_Pointing data for screenshots_:
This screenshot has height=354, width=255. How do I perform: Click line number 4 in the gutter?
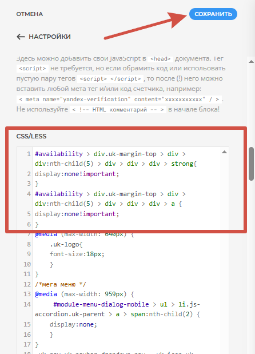[x=29, y=194]
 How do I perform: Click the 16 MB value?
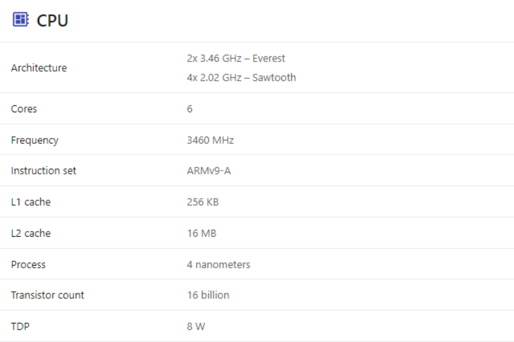(201, 234)
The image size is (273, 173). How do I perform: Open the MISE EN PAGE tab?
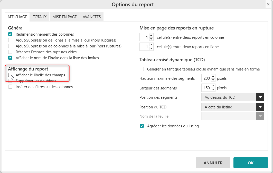(x=64, y=17)
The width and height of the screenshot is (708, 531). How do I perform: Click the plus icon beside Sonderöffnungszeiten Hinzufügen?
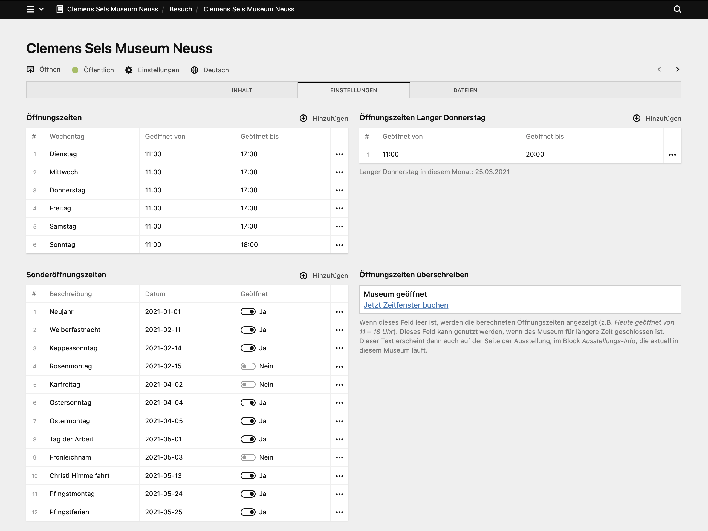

_STATED GOAL_: Transcribe every line of the material above verbatim, omitting the pictures from your answer.

_SOLUTION TO THE EXERCISE_:
This screenshot has height=354, width=255. How do I perform: Click line number 4 in the gutter?
[x=29, y=194]
 How do I perform: Click the 16 MB value?
(201, 234)
The image size is (273, 173). How do I perform: Open the MISE EN PAGE tab?
(x=64, y=17)
The width and height of the screenshot is (708, 531). How do I perform: Click the plus icon beside Sonderöffnungszeiten Hinzufügen?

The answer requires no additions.